### Directions for this task
The records below must be repeated exactly, but without their pictures.

★ ★ ★ ★ ★

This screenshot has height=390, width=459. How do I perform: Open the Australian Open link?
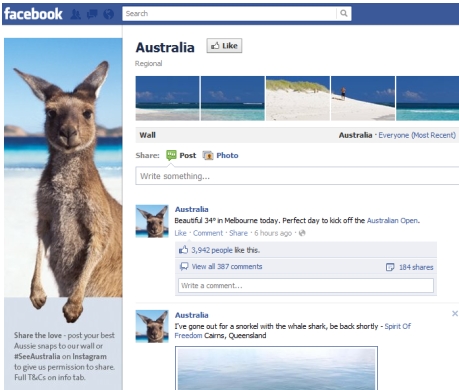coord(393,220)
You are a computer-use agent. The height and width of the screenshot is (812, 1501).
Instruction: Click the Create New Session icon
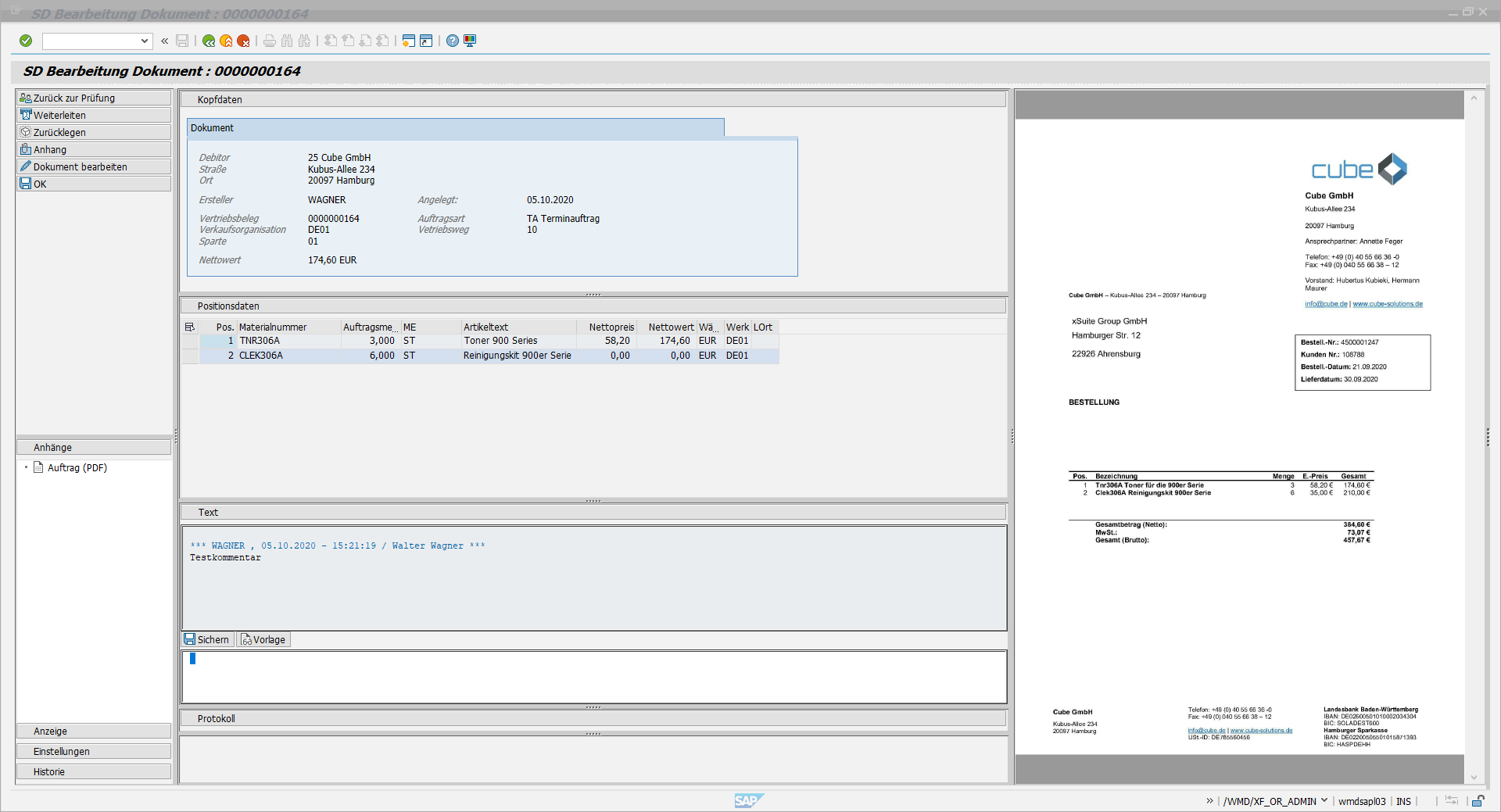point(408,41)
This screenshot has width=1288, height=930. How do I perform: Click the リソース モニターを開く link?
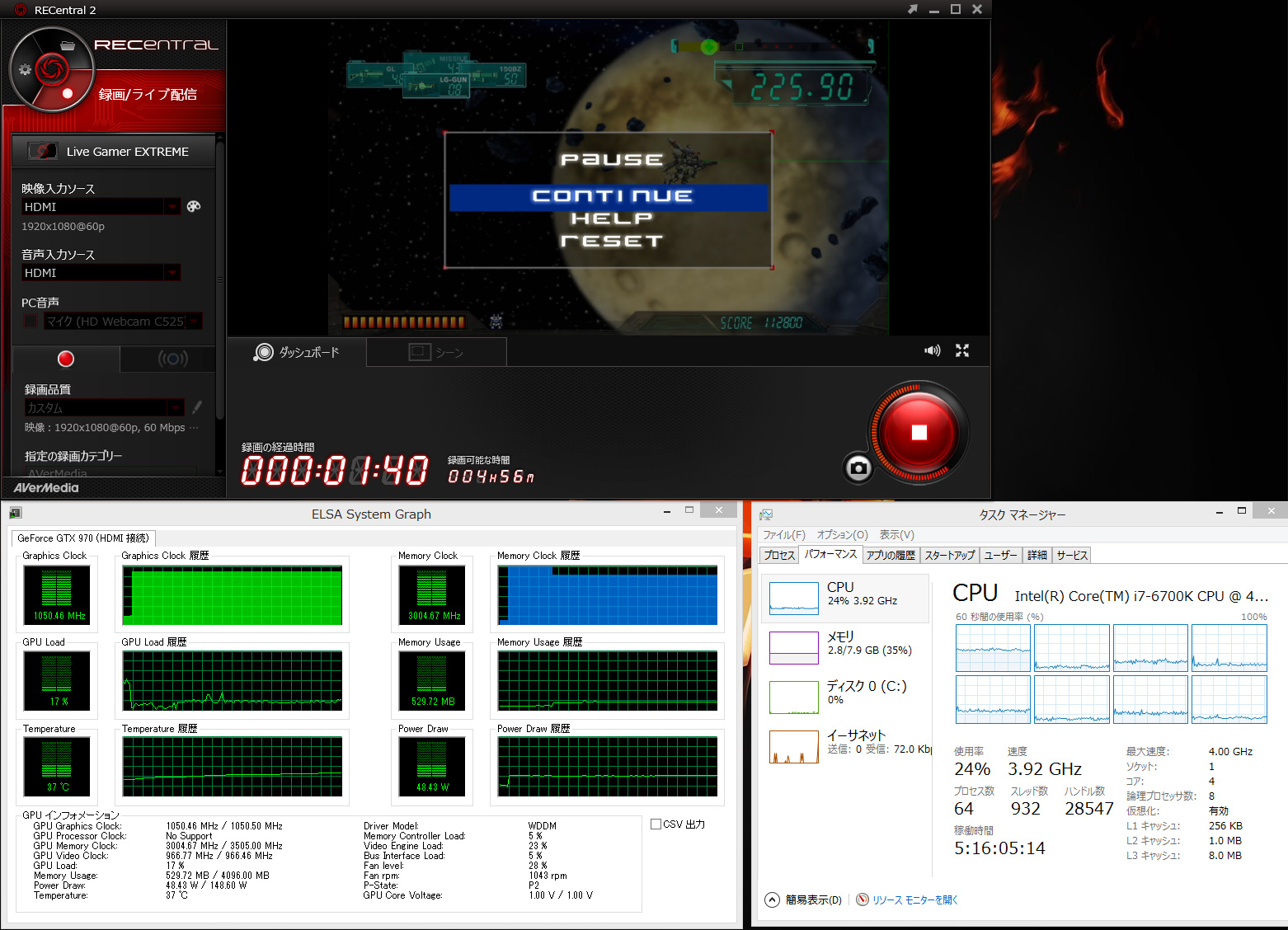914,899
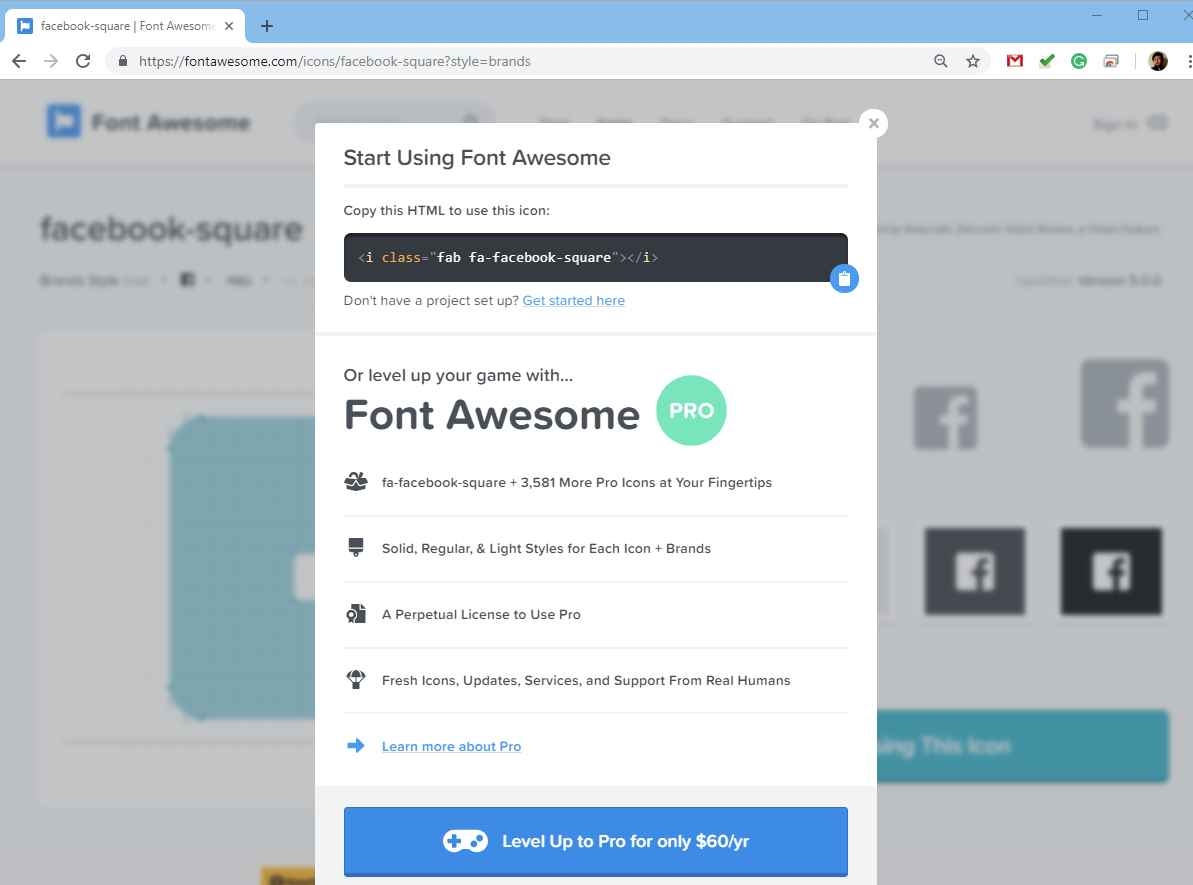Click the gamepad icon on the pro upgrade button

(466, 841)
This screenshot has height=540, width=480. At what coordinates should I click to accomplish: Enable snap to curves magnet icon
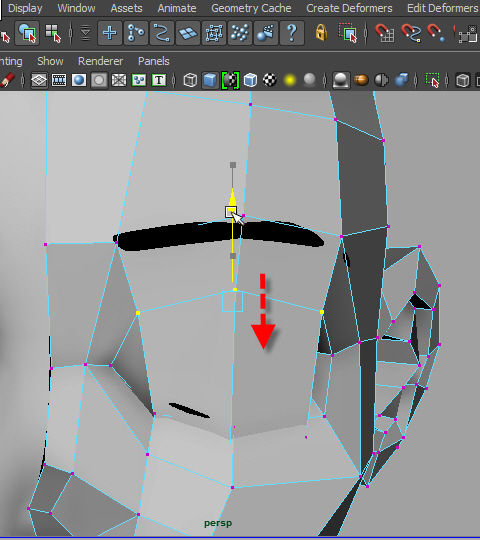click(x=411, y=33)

★ ★ ★ ★ ★

### Task answer
This screenshot has height=390, width=459. How do I perform: Open the Australian Open link?
coord(393,220)
You are a computer-use agent. The height and width of the screenshot is (812, 1501).
Instruction: Click the Create New Session icon
point(408,41)
This screenshot has width=1288, height=930. How do I perform: Click the リソース モニターを開く link?
914,899
Click the gamepad icon on the pro upgrade button

(466, 841)
This screenshot has height=540, width=480. At what coordinates should I click to accomplish: Enable snap to curves magnet icon
click(x=411, y=33)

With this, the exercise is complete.